Everything from the line with "Where should I" through the last line of the records below should be copied exactly, both ends included.
──────────
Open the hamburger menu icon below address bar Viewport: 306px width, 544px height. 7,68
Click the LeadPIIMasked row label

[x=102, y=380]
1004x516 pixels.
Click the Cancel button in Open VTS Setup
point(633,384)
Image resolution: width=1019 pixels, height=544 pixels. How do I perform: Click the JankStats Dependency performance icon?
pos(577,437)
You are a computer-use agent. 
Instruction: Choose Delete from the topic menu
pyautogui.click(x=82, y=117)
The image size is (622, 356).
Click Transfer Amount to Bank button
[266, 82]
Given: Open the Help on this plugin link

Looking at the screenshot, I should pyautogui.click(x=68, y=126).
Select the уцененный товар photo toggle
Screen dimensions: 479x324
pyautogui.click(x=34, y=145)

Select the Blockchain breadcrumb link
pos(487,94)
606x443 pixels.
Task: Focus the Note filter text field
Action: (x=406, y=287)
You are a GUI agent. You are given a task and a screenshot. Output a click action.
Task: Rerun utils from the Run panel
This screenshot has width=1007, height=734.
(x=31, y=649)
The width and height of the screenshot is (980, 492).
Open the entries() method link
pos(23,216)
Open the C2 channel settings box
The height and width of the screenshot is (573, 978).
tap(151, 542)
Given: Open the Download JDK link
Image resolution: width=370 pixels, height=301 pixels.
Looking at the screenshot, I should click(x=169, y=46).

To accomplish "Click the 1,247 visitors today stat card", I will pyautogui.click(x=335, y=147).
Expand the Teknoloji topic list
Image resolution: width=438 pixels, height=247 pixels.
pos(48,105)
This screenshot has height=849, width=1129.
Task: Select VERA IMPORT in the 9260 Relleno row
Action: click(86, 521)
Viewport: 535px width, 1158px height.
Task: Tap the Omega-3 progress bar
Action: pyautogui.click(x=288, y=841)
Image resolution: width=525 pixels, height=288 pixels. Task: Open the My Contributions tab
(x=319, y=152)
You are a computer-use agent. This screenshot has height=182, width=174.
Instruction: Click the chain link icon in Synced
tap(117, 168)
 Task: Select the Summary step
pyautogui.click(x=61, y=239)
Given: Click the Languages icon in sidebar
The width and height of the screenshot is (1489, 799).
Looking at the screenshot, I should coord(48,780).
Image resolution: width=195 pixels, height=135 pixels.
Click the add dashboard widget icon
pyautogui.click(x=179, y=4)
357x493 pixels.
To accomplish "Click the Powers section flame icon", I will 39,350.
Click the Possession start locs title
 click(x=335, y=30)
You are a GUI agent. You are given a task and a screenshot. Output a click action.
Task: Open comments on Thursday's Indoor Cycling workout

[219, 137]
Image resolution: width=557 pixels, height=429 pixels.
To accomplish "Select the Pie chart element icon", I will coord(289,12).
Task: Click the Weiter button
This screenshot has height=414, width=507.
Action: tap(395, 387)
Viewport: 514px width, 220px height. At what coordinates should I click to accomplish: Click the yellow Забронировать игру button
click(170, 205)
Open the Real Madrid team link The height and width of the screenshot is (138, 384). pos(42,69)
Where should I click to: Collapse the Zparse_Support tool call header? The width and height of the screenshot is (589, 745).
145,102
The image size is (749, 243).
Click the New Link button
──────────
Finished task:
Where should I click to: Collapse the Zparse_Support tool call header? The width and height of the screenshot is (589, 745).
145,102
The image size is (749, 243).
Click the New Link button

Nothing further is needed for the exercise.